Mit seinen Einwänden will der 38-Jährige kein Spielverderber sein. Er mahnt nur zur Vernunft. Sich selbst bezeichnet er als Perfektionisten. Seine Copy-Trading-Strategien ließ er von unabhängigen externen Plattformen verifizieren. Seine Profitabilität sei denn auch komplett transparent und überprüfbar gewesen.
„Ich habe bisher in meinem Leben über 100 Milliarden Euro im Börsenhandel abgewickelt und weiß wovon ich rede. Man muss wie ein Unternehmer vorgehen und die Gewinne sichern.“ – Sebastian Müller, Wellen Trading
Langfristig agieren
Anfänger könnten durchaus von den Handelsentscheidungen der Fachleute profitieren, hebt der studierte Betriebswirt hervor. Er rät erst einmal zu kleineren Investitionen mit niedrigeren Hebeln. Mit Copy Trading lasse sich das eigene Portfolio außerdem diversifizieren. „Ich habe bisher in meinem Leben über 100 Milliarden Euro im Börsenhandel abgewickelt und weiß, wovon ich rede.“ Man müsse wie ein Unternehmer vorgehen und die Gewinne sichern.

„Erfolg muss langfristig sein“, lautet Müllers Credo. Leider spiegelten die Social-Media-Kanäle etwas anderes vor. „Da zeigt man Burschen, die dank Copy Trading ihre italienischen Sportwagen unter Palmen Spazierenfahren und eine dicke Rolex tragen.“ Das nervt ihn. „Wenn ich solche Typen sehe und ihre Versprechungen höre, gehen bei mir sämtliche Alarmglocken an.“ Die Zocker-Szene sieht es wohl anders.
Sebastian Müller kritisiert fehlende Transparenz
David Franke hat als Copy Trader rechtzeitig die Bremse gezogen. Das verschaffte ihm Respekt. Auch seine Art zu kommunizieren, kommt offenbar an. Von Anfang an scheute er sich nicht, mit seinem bürgerlichen Namen für das gerade zu stehen, was er betreibt.
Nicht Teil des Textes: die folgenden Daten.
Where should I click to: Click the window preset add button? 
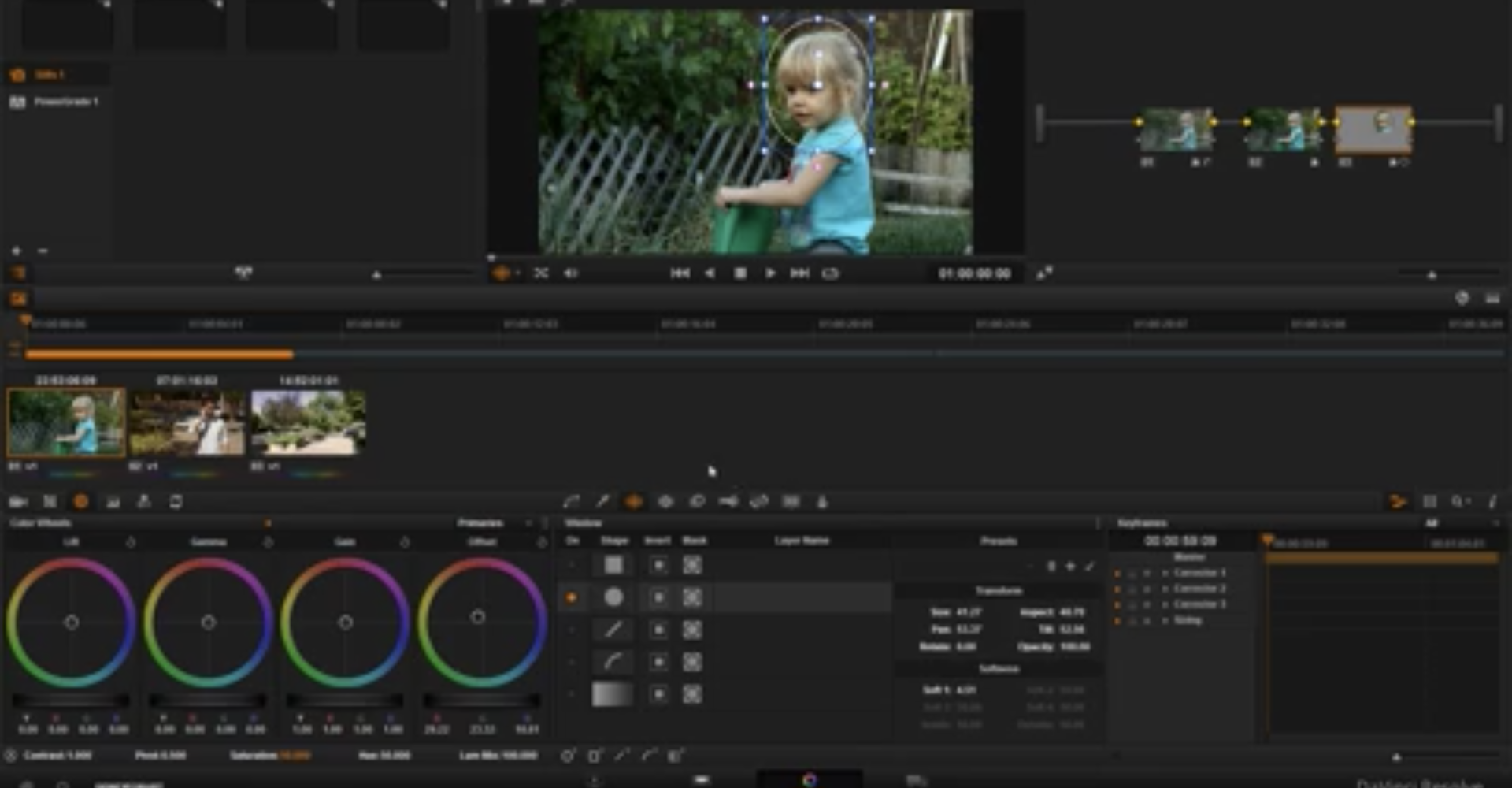pos(1070,566)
Etliche Signalgeber verstecken sich dagegen hinter Decknamen. Manche sind lustig wie „Broccoli72“. Die Anonymität scheint die Gefolgschaft nicht abzuschrecken. Copy Trading läuft. „Die Vorstellung, ohne große Umwege eine Menge Kohle abzusahnen, begeistert vor allem die Jungen“, kommentiert ein Branchenkenner.
Ein Idol ist Flo Pharell – natürlich ein Pseudonym. Der Mann, der mit einer Guy-Fawkes-Maske vor den Kameras erscheint, residiert im höchsten Hochhaus der Welt, dem 830-Meter-Turm Burj Khalifa in Dubai. Er prahlt mit einer Trefferquote von über 90 Prozent. Der 32-Jährige aus München ist schon mit 21 Jahren in das Dorado der Finfluencer ausgewandert.
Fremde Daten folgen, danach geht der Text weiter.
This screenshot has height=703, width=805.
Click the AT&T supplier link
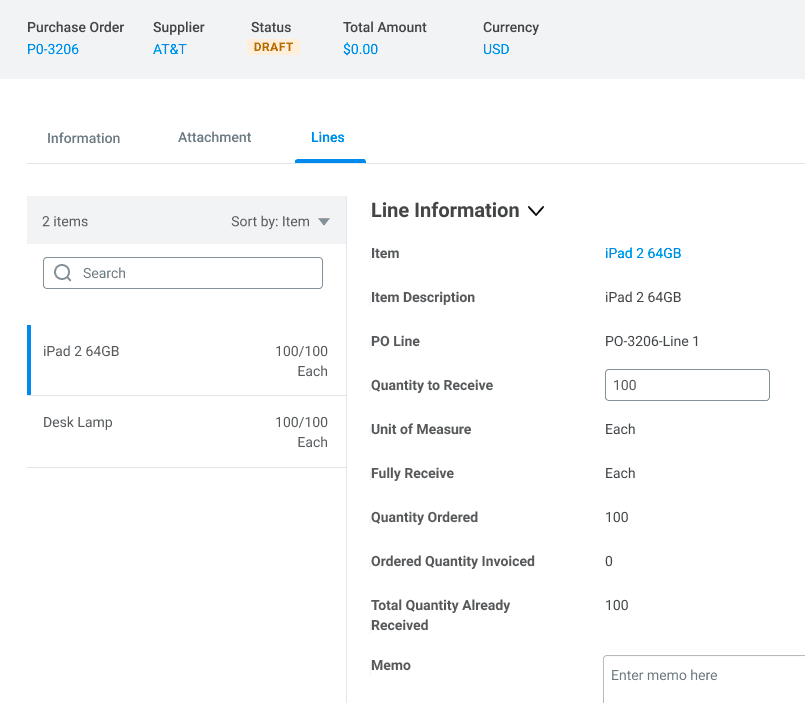click(x=170, y=49)
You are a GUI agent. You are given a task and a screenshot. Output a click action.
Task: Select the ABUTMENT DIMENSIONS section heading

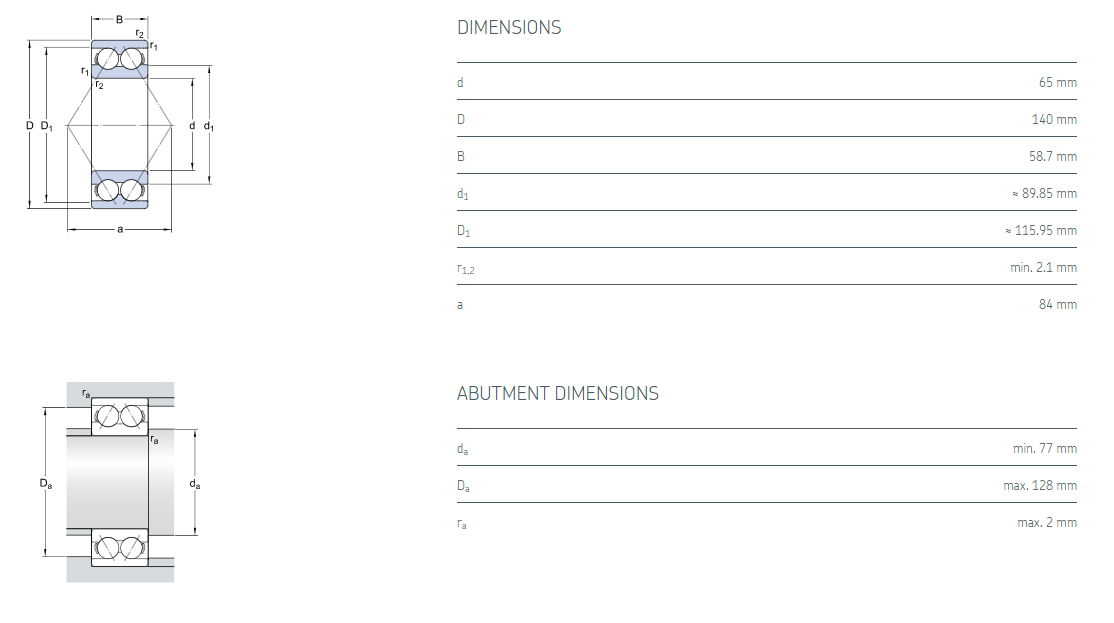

Massenhaft werden seine Entscheidungen kopiert. In den klassischen Medien hält man ihm fehlende Transparenz vor. Auch sein Track Record wird bezweifelt. Seine Anhänger aber bewundern den Inszenierungskünstler.
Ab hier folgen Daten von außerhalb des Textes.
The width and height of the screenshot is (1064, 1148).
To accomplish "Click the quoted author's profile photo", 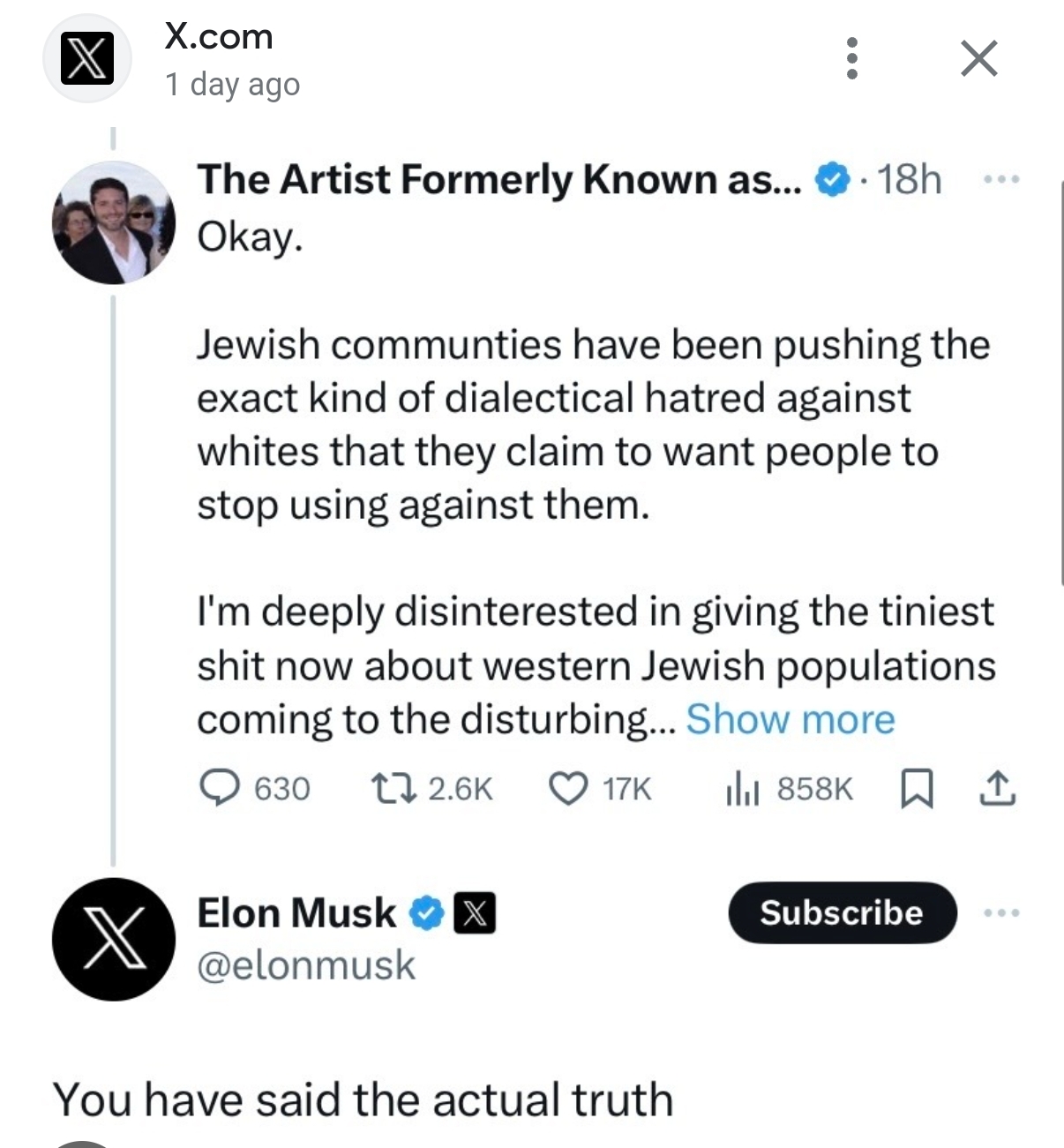I will pos(114,222).
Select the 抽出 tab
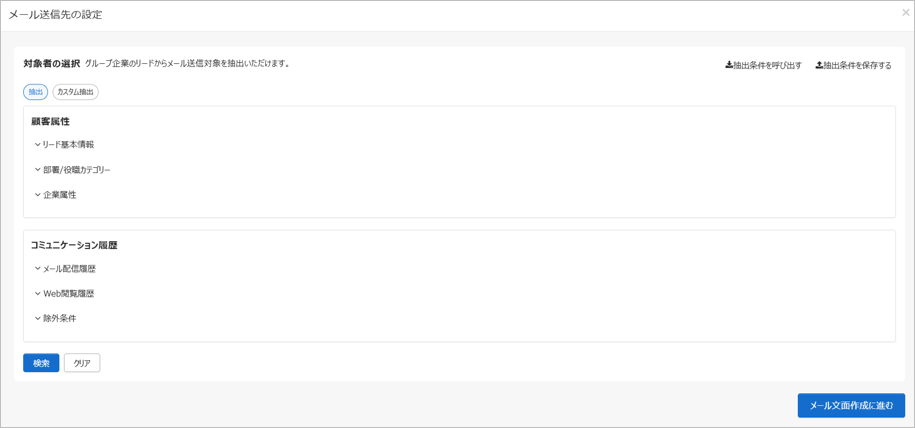915x428 pixels. point(36,92)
Sebastian Müller beobachtet solche Entwicklungen mit Sorge. Auf diversen Copy-Trading-Plattformen würden fragwürdige Erfolge bejubelt und Verluste bemäntelt. Er selbst hat seit Kurzem das Copy Trading aufgegeben. Das sei vor allem ein persönlicher Entschluss gewesen. „Die Erwartungshaltung von Menschen, die ich nicht kenne, hat mir zu schaffen gemacht“, stellt der 38-Jährige fest.
Den Markt überlisten?
Ob einzelne Trader auf längere Zeit den Markt überlisten können, wird in der Wissenschaft bezweifelt. Prof. Olaf Stotz von der Frankfurt School of Finance zitiert eine Studie der US-Ökonomen Brad Barber und Terrance Odean. Demnach agieren diejenigen, die viel handeln, weniger erfolgreich als abwartende Akteure.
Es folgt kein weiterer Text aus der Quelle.